Broker need not disclose memo to disgruntled client

Investor threatened to call in securities commission

Solicitor-client privilege. You’ve heard about it, especially on TV lawyer shows, and you probably understand it to mean that communications between lawyers and those who consult them are always confidential.

Well, yes and no. Anything you say directly to your lawyer is protected by such confidentiality, but notes or memoranda you write for the lawyer’s use often are protected only if they are made in contemplation of litigation.

And “contemplation” doesn’t mean that you simply considered the vague possibility that there might be a lawsuit in your future.

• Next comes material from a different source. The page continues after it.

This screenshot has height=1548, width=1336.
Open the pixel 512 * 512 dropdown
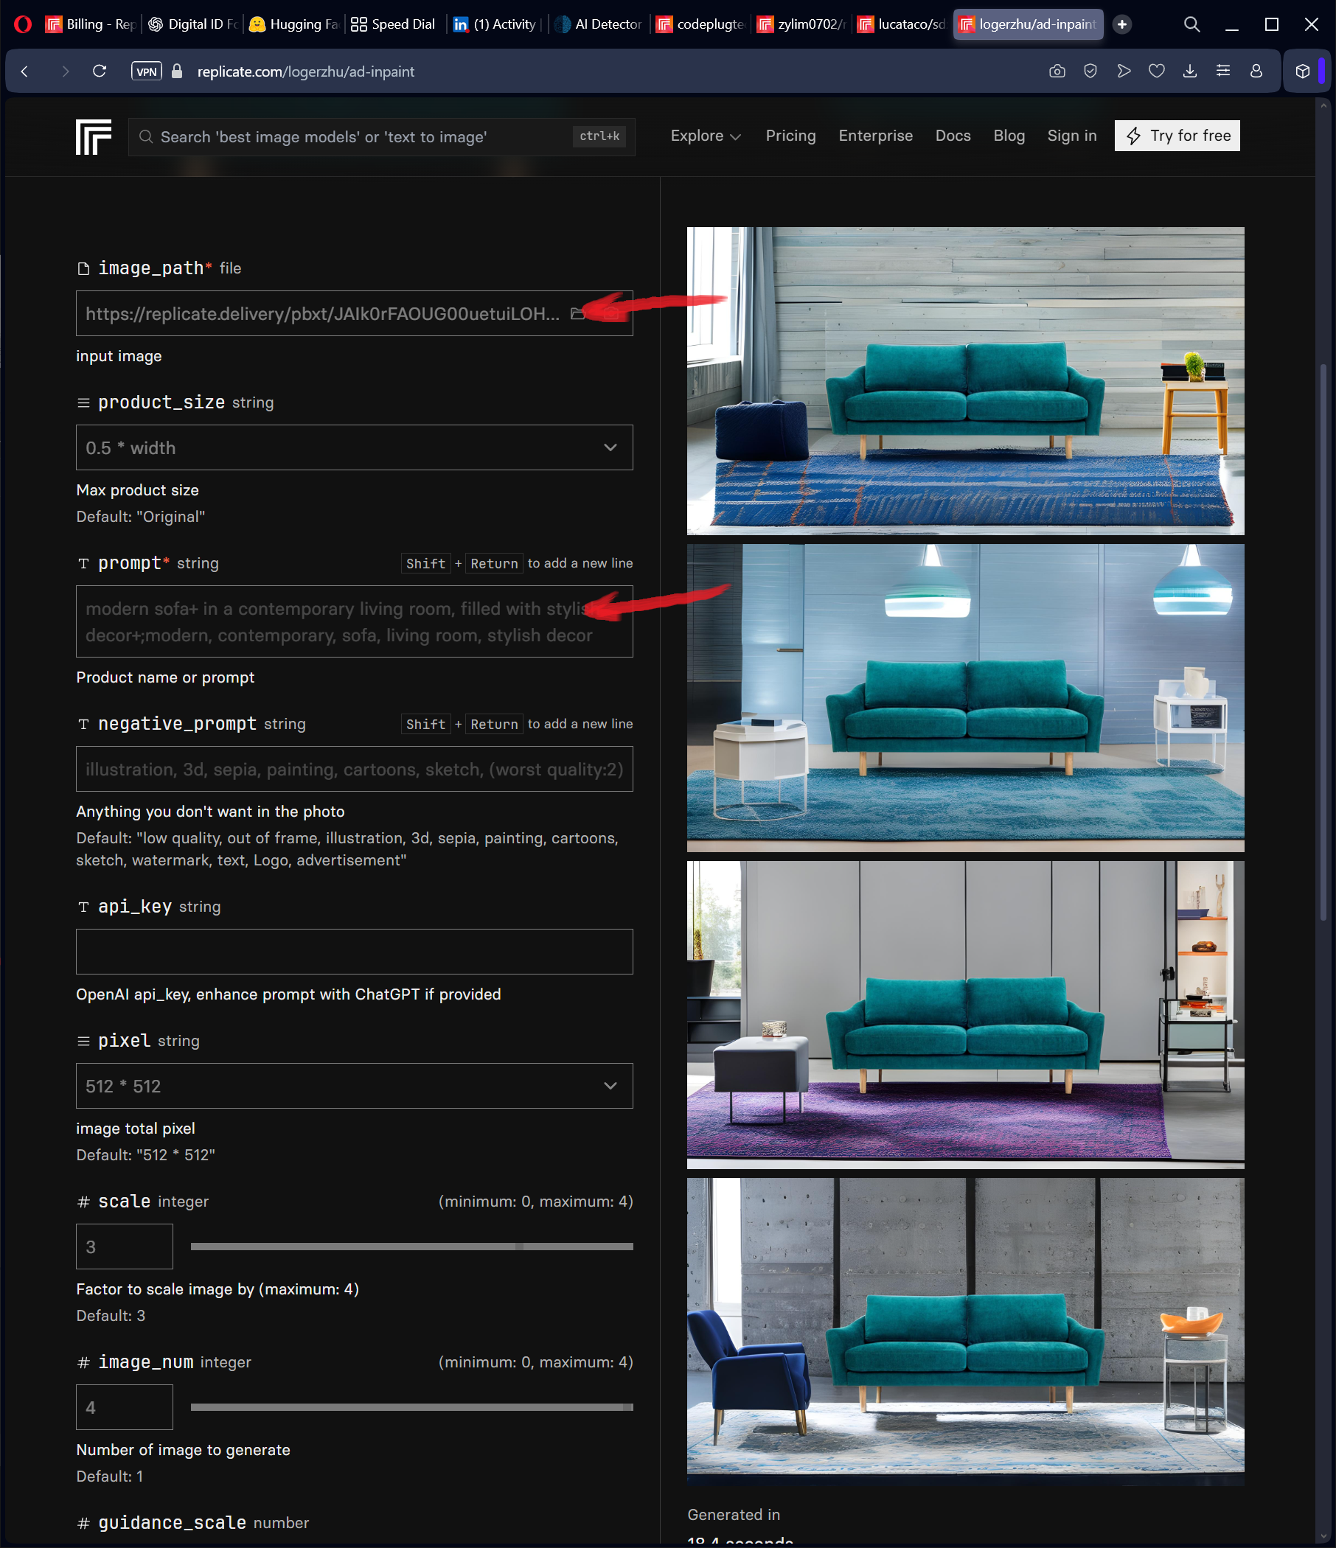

The recent case of Duchene v. Merrill Lynch & Co. Canada provides a good example. Unhappy with advice given him by investment advisor William Morrison, David Duchene wrote Morrison’s branch manager at Merrill Lynch in Sydney, N.S., to complain. He told the manager that he had not yet contacted a lawyer or the Nova Scotia Securities Commission, and preferred to handle the matter quietly within 30 days.

Later that same October of 1998, in accordance with Merrill Lynch policy, Morrison sent a memorandum to his superior and Merrill Lynch’s in-house counsel, who was also the firm’s compliance officer, detailing his side of the story. Seeking compensation, Duchene met with the branch manager, but, dissatisfied with Merrill Lynch’s response, he hired a lawyer in February 1999 and started a lawsuit in July.

In the early stages of any litigation, the opposing sides exchange relevant documents and participate in examinations for discovery — pre-trial testimony under oath of key players in the matters involved. (They call this “depositions” on U.S. television shows.)

As part of these preliminaries, Duchene claimed that Merrill Lynch was obliged to disclose Morrison’s memo, but the brokerage contended that the memo was privileged, as written in contemplation of litigation.

It was a close call, but in the end Merrill Lynch prevailed. The court held that the fact that Duchene raised the possibility in his complaint letter of contacting a lawyer did not by itself give rise to litigation privilege in Morrison’s memorandum.

However, the fact that Duchene also mentioned the possibility of complaining to the securities commission made the memorandum privileged.

The commission, the court noted, had broad powers which could enhance civil actions, and Morrison and Merrill Lynch intended the memorandum to rebut allegations that Duchene could make to the commission.

For more information:

Duchene v. Merrill Lynch & Co. Canada, Nova Scotia Supreme Court docket S.H. 155284C, Dec. 16/99.